**Passage given:**

==*==

To overcome inherent inaccuracies in traditional Gini coefficient measurement, we introduced an innovative county-level inequality estimation method using multi-source satellite remote sensing data. Specifically, we developed a dual-validation model combining nighttime luminosity (NASA-VIIRS and DMSP-OLS data) with electricity consumption metrics, calibrated against WorldPop population grids. This approach corrects systematic biases in household income surveys and provides robust inequality estimates verified against household-level data. Additionally, we designed replicable spatial equity metrics using kernel density functions to operationalize resource distribution fairness, offering a novel tool for assessing economic geography and policy impacts globally.
The empirical analysis results are as follows. First, the PMC reform has aggravated economic inequality in pilot areas by an average of 0.5%. Second, the reform effect displays regional heterogeneity: in the eastern developed regions, economic inequality decreased, while in the western and northeastern underdeveloped regions, inequality worsened. Third, the effect shows temporal variation: reforms before 2007 intensified economic inequality, while reforms after 2012 have reduced economic inequality, and the effects of reforms between 2007 and 2012 were unstable.
Further mechanism analysis shows that the PMC reform has expanded the scale of transfer payments in pilot areas and the span of control of its superior governments. The lack of supervision has greatly increased the possibility of lower governments misappropriating general transfer payments, while information asymmetry has led to misjudgment of the intention of special transfer payments. Finally, the transfer payments that maintain the fairness of regional development failed. The PMC reform has increased the proportion of tax sharing in pilot areas and encouraged local development efficiency. Within the framework of local government competition, the promotion of tax sharing proportion makes local governments practice the development strategy of advantage agglomeration, which will aggravate economic inequality. The above mechanisms lead to the aggravation of economic inequality jointly.

==*==

**Records provided:**
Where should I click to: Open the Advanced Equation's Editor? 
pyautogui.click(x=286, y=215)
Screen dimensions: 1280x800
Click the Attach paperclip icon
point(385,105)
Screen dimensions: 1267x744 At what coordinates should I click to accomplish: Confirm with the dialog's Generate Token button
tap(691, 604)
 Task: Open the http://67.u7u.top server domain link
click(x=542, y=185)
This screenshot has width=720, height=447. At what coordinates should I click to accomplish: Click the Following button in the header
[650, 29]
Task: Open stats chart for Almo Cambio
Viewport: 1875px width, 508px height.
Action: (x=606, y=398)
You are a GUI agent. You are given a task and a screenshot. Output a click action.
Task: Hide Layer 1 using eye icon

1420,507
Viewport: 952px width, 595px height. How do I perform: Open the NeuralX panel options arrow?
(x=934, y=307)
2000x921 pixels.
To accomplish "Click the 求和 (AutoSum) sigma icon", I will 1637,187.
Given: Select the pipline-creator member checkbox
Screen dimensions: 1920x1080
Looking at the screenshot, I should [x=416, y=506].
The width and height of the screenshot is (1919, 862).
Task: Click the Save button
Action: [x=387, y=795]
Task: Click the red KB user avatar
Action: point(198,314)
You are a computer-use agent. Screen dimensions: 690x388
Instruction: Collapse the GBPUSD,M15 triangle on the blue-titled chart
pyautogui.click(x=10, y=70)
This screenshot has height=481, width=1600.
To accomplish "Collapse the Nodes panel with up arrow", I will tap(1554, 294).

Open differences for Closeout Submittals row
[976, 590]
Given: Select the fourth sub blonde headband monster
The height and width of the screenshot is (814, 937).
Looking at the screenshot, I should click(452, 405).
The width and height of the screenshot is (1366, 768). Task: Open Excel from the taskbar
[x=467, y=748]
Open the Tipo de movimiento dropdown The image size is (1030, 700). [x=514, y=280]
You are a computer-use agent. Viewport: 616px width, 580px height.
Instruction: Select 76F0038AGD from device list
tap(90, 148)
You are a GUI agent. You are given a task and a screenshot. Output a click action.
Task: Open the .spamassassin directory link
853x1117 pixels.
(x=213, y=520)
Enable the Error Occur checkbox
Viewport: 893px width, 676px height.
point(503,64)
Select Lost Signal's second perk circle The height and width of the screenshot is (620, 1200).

==*==

**Jobs:**
a: In the PMC reform text, rewrite the paragraph beginning "The empirical analysis results are as follows" as a short bulleted list that keeps its main findings.
b: List every dataset that the PMC reform text refers to by a proper name.
c: Repeat the stretch of the PMC reform text from "Further mechanism analysis" through "economic inequality jointly.".

**Problem solutions:**
a:
- On average, the PMC reform raised economic inequality in pilot areas by 0.5%.
- The effect varied by region: inequality fell in the developed eastern regions but worsened in the underdeveloped western and northeastern regions.
- The effect varied over time: reforms before 2007 increased inequality, reforms after 2012 reduced it, and reforms between 2007 and 2012 had unstable effects.

b:
- NASA-VIIRS
- DMSP-OLS
- WorldPop

c:
Further mechanism analysis shows that the PMC reform has expanded the scale of transfer payments in pilot areas and the span of control of its superior governments. The lack of supervision has greatly increased the possibility of lower governments misappropriating general transfer payments, while information asymmetry has led to misjudgment of the intention of special transfer payments. Finally, the transfer payments that maintain the fairness of regional development failed. The PMC reform has increased the proportion of tax sharing in pilot areas and encouraged local development efficiency. Within the framework of local government competition, the promotion of tax sharing proportion makes local governments practice the development strategy of advantage agglomeration, which will aggravate economic inequality. The above mechanisms lead to the aggravation of economic inequality jointly.